*TEXTE CITÉ:*
========================================================================
Je parle souvent de gens qui ont de la difficulté dans leurs relations interpersonnelles. Plusieurs facteurs peuvent causer ces problèmes. L’un d’eux est trop souvent le fait qu’ils insistent pour entretenir des relations amicales et amoureuses avec des gens avec qui ils sont très clairement incompatibles. Laissez-moi vous raconter une expérience personnelle qui remonte à l’automne 2003, et dont le dénouement va probablement vous surprendre.
J’avais alors 35 ans. J’étais allé à un petit party entre amis. Par petit, je parle ici d’environs dix personnes. Parmi les invités, il y avait cette fille de 19 ans. Elle venait de terminer le cégep et commençait l’université. Ses sujets favoris étaient le cinéma classique, la littérature et la philosophie. Elle était belle, grande, mince, portait plusieurs couches de vêtements longs et ajustés avec un foulard au cou. Elle avait de beaux grands yeux bleus et de courts cheveux blonds avec une longue mèche rose qui lui passait en diagonale sur le front. Juste par son regard et sa façon de se tenir, elle dégageait une aura qui exprimait un aplomb, une certaine classe et un inébranlable sentiment de confiance en soi. On voyait que c’était le genre de fille qui a une personnalité forte, qui sait s’exprimer et qui n’hésite jamais à le faire. Le genre que, quand tu la regardes, il te vient généralement un mot en tête: Snob!
Sur ce dernier point, je faisais probablement erreur. La preuve : C’est elle qui est venue me parler. Quoique… c’est peut-être justement le fait qu’elle est venue me parler à moi plutôt qu’aux gars de son âge présent au party qui démontrait son snobisme. Après tout, j’étais de 16 ans son ainé, cinéaste amateur, dessinateur et auteur régulièrement publié. Et même si ce n’était que dans Summum et Safarir, j’étais quelqu’un qui vit de son art. Chez les étudiants-artistes, ça inspire une certaine crédibilité. Mais bon, là n’est pas le sujet du billet.
Elle vient donc briser la glace en me demandant depuis combien de temps je connaissais les hôtes du party et dans quelles circonstances je les avait rencontrés. Je lui raconte que c’était à la première d’un film au Cinéma du Parc, lors de la réception post-projection. Je lui parle de mes propres expériences dans ces domaines: Films underground au New Jersey, acting et scénarisation, et le fait que j’étais moi-même auteur. Elle me dit qu’elle sait que je travaille pour Safarir. Je suppose que ce sont nos amis communs qui le lui ont dit. Et c’est là qu’elle commence à me donner son avis au sujet du Safarir d’octobre 2002, un spécial Halloween avec Ozzy Osbourne en couverture, qui se trouve à être le numéro dans lequel j’ai écrit et/ou réalisé le plus de pages durant mes sept ans à leur emploi.
Depuis le temps, je ne me souviens plus trop en détail de ce qu’elle m’a dit ce soir-là. Ce dont je me rappelle cependant, c’est que tous ses commentaires avaient une chose en commun : Aucun n’était positif. Et chaque commentaire venait avec une longue explication du comment et du pourquoi que mes écrits suçaient des bites de cheval. J’étais malgré tout très ouvert à ses commentaires. Mes réponses le montraient bien. Elles étaient toutes dites avec calme et politesse, et allaient dans le style de :
- Vraiment ?
========================================================================
*DONNÉES:*
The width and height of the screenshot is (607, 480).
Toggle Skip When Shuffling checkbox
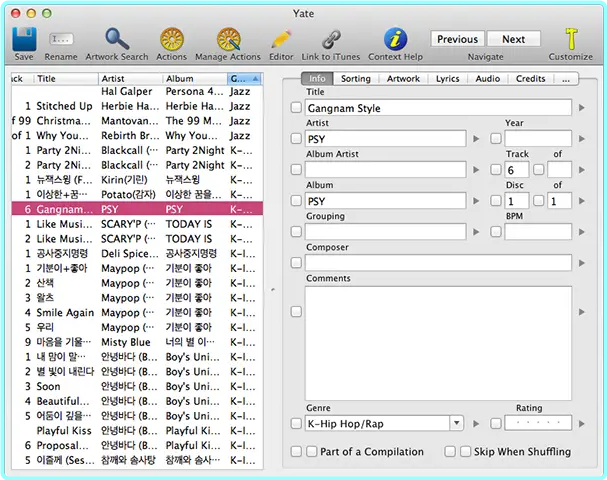(x=465, y=451)
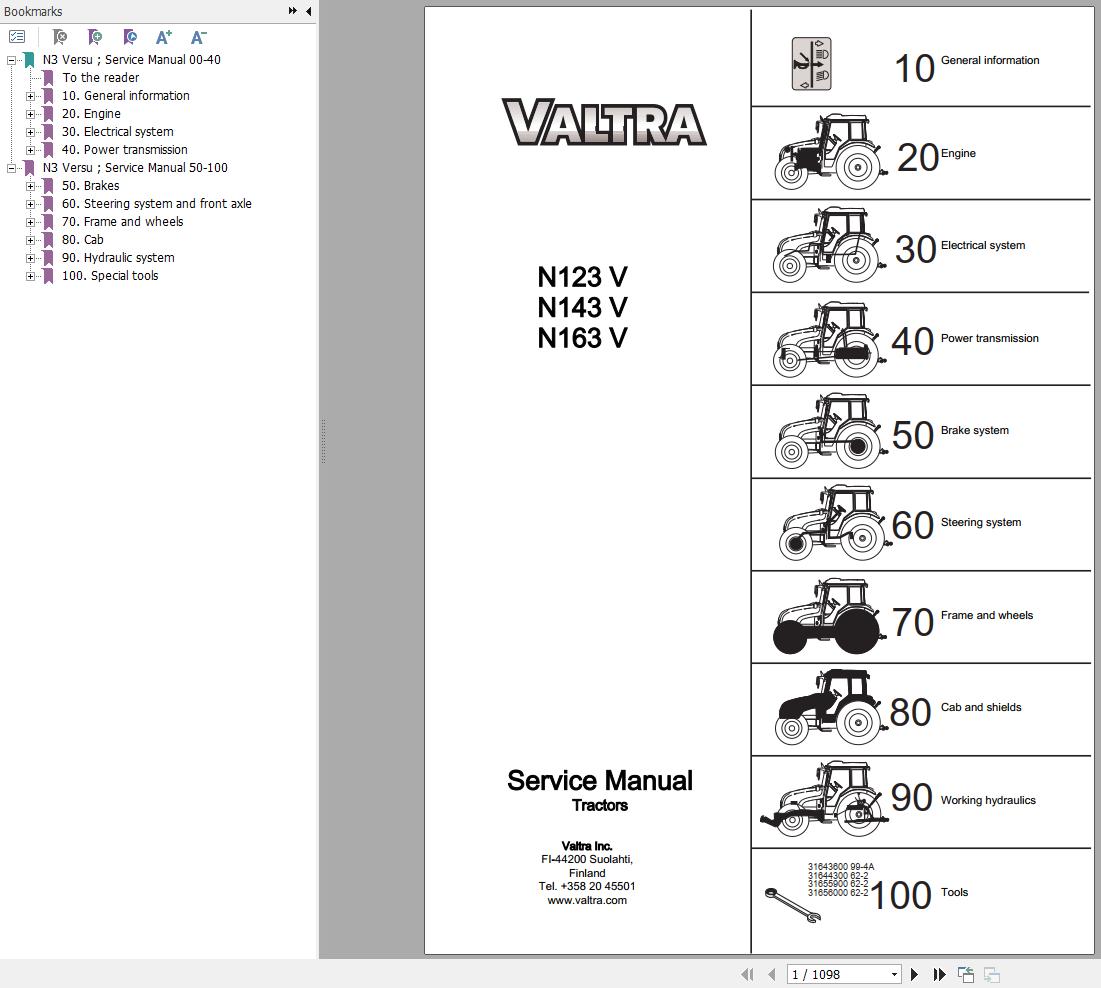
========================================================================
*À FAIRE:*
**a)** D'après le texte cité :
(i) Quel âge le narrateur avait-il lors de cette soirée de l'automne 2003 ?
(ii) Où le narrateur avait-il rencontré les hôtes de la soirée ?
(iii) Qui figurait en couverture du Safarir d'octobre 2002 ?
**b)** Restituez fidèlement le passage du texte cité, de « Je parle souvent » à « probablement vous surprendre. ».
Les lignes n'ont aucun lien avec le texte cité.

*RÉSULTATS PAR TÂCHE:*
**a)**
(i) 35 ans.
(ii) À la première d'un film au Cinéma du Parc, lors de la réception post-projection.
(iii) Ozzy Osbourne.

**b)**
Je parle souvent de gens qui ont de la difficulté dans leurs relations interpersonnelles. Plusieurs facteurs peuvent causer ces problèmes. L’un d’eux est trop souvent le fait qu’ils insistent pour entretenir des relations amicales et amoureuses avec des gens avec qui ils sont très clairement incompatibles. Laissez-moi vous raconter une expérience personnelle qui remonte à l’automne 2003, et dont le dénouement va probablement vous surprendre.